Weatherspoon and graduate students Ki Suh Lee and Han Wang created their covert channel, which they call Chupja – a Korean word for spy – at the hardware level, using a network interface card designed by Weatherspoon that allows precise software control over optical signals. A receiver with similar capability can detect the timing variations and read the message, but off-the-shelf hardware used by most networks discards the idle characters before passing packets along to the receiving computer, so the message is invisible to an administrator’s monitoring software.

Conventional hardware measures interpacket delays in milliseconds, but a Chupja channel varies them by picoseconds, Weatherspoon explained. Creating the covert channel is an exercise in balance, he added. The variation must be small enough to avoid detection, but large enough to survive minor delays and distortions as the signal goes through network routers.

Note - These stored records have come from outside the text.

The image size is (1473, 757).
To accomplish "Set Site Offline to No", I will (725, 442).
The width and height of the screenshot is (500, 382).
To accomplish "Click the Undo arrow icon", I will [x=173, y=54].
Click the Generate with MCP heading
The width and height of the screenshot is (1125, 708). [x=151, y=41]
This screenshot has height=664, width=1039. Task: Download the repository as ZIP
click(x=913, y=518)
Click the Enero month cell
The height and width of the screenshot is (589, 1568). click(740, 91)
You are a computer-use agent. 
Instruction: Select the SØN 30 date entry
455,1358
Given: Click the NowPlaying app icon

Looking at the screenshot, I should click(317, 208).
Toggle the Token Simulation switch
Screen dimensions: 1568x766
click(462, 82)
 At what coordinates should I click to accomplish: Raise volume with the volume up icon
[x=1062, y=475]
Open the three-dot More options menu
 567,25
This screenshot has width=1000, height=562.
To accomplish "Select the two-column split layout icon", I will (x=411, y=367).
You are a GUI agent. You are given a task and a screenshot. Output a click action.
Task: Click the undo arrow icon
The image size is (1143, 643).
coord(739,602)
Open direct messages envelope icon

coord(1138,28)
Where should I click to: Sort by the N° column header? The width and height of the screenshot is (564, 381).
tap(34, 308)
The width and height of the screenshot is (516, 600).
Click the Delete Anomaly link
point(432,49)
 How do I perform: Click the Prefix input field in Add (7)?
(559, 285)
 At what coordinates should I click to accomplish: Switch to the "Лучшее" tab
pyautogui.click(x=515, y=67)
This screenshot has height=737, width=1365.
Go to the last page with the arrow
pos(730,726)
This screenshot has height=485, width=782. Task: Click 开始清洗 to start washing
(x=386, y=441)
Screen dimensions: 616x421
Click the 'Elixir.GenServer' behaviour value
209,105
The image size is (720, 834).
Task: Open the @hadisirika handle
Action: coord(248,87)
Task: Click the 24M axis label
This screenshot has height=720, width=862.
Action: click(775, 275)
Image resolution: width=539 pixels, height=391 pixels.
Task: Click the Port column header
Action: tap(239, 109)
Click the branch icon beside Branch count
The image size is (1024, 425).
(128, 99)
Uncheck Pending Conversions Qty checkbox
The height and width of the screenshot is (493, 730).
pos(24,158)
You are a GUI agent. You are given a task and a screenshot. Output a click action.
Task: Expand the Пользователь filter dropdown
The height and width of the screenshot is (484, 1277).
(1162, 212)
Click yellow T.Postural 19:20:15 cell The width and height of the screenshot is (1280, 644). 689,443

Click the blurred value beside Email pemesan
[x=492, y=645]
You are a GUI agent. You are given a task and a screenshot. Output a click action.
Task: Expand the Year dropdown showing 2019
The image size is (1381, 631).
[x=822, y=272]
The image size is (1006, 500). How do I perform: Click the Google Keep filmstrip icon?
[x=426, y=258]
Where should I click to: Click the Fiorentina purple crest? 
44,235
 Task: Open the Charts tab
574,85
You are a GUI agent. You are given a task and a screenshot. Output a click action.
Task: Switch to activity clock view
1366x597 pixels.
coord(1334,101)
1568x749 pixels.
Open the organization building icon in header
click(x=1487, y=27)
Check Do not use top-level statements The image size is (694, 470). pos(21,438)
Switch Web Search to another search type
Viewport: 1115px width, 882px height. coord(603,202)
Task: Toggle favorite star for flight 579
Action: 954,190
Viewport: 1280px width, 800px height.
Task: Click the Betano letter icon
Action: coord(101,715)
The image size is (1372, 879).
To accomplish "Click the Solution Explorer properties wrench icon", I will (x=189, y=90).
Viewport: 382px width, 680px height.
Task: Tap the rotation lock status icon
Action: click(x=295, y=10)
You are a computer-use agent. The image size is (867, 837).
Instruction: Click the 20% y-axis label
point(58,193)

In tests, the researchers sent covert messages over thousands of miles and many “hops” on the National Lambda Rail research network – from Ithaca to New York City to Cleveland, Chicago, Boston and back – with less than a 10 percent error rate, which can be managed by standard error-correcting software. Bandwidth is more than 80 kilobits per second. “We’re able to send very complex messages,” Weatherspoon said. “You can do the things you’re used to doing, like looking at websites, but do so covertly.”

To protect or prevent such covert channels, the researchers concluded, administrators will have to deploy hardware that can monitor traffic at a finer-grained level.

The work was supported primarily by the Defense Advanced Research Projects Administration and the National Science Foundation.